TASK TO CARRY OUT: The answer should be a single number: how many lines in the material contain "computer".

GIVEN INFORMATION:
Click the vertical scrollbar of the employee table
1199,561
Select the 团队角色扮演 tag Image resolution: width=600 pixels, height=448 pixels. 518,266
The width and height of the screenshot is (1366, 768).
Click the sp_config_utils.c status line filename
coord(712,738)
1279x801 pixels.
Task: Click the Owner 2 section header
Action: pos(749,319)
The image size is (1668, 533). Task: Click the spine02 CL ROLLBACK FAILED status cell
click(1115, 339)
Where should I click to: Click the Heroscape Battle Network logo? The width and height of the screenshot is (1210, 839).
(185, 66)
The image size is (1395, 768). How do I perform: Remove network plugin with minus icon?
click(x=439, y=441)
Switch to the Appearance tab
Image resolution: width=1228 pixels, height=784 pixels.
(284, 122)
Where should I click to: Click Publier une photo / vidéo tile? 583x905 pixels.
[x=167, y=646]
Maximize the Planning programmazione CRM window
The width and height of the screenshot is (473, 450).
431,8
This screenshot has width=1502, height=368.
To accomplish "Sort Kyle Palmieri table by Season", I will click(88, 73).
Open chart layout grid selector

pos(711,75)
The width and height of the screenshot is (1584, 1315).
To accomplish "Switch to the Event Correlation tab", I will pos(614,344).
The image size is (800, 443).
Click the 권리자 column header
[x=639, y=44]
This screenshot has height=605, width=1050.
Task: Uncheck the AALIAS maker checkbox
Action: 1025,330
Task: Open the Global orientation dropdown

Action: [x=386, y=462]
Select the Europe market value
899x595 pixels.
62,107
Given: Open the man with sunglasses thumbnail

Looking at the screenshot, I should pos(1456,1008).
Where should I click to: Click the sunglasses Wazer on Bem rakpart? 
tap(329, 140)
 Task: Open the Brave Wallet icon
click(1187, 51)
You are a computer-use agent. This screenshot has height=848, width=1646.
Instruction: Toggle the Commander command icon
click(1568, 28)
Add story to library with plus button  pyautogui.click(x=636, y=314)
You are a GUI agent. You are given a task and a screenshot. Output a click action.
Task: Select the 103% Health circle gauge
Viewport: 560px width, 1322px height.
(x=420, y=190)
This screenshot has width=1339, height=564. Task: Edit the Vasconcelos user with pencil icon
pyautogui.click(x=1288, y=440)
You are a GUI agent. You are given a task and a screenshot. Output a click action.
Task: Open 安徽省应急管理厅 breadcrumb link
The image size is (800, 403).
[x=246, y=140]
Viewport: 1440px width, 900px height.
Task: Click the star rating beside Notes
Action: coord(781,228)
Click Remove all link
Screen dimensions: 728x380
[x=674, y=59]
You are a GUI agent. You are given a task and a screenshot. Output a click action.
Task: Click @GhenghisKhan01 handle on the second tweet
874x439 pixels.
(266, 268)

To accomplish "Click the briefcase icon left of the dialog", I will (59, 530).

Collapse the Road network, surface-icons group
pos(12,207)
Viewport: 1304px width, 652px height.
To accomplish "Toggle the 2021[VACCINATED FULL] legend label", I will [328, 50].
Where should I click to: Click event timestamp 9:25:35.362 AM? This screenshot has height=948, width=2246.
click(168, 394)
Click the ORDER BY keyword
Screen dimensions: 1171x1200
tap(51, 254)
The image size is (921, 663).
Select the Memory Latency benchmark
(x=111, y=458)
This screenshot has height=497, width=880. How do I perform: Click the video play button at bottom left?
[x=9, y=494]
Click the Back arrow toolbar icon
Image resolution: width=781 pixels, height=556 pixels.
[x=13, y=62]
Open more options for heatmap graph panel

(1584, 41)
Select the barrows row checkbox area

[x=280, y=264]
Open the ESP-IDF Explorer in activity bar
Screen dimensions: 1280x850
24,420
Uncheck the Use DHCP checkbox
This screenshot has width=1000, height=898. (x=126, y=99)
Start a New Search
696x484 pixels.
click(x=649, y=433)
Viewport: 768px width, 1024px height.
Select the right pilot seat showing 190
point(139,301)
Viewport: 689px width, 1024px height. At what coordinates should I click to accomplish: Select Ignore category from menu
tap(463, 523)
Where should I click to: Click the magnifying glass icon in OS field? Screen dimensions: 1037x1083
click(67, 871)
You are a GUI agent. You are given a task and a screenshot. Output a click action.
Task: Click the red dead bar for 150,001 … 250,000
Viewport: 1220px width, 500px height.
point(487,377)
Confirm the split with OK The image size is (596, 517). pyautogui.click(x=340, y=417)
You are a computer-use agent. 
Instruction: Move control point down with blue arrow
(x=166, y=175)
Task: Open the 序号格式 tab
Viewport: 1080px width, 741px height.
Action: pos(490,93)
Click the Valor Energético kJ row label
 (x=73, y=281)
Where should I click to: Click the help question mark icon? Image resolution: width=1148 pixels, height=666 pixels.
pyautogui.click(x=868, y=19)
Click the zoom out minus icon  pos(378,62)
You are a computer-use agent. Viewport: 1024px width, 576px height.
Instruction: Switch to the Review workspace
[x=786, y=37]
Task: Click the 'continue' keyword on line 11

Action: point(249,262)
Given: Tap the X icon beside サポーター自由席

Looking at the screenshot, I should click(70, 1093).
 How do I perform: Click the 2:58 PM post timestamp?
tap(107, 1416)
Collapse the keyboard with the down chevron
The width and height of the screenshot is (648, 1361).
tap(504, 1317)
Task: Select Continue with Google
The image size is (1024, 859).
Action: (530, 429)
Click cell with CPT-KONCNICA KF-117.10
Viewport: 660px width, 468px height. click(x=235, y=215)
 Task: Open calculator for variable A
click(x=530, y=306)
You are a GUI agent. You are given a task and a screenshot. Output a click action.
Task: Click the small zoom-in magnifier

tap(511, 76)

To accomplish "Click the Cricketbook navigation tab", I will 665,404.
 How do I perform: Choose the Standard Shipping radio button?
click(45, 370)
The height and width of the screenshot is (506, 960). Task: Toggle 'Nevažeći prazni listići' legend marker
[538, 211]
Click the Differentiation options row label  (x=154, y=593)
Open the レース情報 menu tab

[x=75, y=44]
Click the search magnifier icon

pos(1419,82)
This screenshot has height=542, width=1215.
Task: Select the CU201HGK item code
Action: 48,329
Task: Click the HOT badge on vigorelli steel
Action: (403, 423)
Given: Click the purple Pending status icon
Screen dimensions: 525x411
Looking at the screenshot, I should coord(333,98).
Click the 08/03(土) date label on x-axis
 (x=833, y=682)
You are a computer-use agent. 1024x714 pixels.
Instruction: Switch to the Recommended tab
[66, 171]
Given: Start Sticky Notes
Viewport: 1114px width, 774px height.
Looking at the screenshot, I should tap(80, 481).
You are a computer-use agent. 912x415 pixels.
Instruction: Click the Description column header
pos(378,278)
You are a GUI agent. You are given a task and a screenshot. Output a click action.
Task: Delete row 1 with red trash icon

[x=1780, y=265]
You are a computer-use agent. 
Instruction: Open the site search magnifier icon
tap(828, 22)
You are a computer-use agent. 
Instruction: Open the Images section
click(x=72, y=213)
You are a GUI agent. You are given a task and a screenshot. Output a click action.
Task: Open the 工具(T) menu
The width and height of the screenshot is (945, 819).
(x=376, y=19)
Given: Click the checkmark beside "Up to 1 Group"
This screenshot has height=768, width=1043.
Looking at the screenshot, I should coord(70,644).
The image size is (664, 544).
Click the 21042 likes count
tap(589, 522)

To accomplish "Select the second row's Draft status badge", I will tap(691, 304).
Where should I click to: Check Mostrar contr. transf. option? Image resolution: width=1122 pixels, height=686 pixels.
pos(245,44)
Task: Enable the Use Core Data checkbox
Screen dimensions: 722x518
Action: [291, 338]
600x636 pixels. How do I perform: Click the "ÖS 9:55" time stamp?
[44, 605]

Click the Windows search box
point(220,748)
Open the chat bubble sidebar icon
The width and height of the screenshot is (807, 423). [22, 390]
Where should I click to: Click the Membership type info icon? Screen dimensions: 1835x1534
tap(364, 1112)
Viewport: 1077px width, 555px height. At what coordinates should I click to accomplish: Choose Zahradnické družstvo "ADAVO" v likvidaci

ANSWER FOR THIS EXERCISE: 7